WORK TO COMPLETE = Rename every "screenshot" in the data to "image" and reproduce the data with nothing else changed. Leave the pictures out of the result.

═════ DATA EXCERPTS

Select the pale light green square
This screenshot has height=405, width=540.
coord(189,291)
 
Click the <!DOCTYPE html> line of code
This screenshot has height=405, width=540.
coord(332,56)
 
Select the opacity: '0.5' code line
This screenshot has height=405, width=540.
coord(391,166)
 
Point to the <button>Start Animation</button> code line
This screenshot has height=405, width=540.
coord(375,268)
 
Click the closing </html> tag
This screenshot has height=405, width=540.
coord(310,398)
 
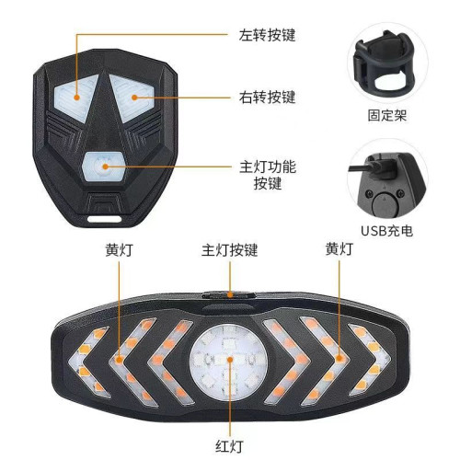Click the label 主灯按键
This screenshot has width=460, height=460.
coord(229,249)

══════════

EXERCISE RESULT =
Select the pale light green square
This image has height=405, width=540.
coord(189,291)
 
Click the <!DOCTYPE html> line of code
This image has height=405, width=540.
coord(332,56)
 
Select the opacity: '0.5' code line
This image has height=405, width=540.
coord(391,166)
 
Point to the <button>Start Animation</button> code line
This image has height=405, width=540.
coord(375,268)
 
Click the closing </html> tag
This image has height=405, width=540.
coord(310,398)
 
Click the label 主灯按键
This image has width=460, height=460.
coord(229,249)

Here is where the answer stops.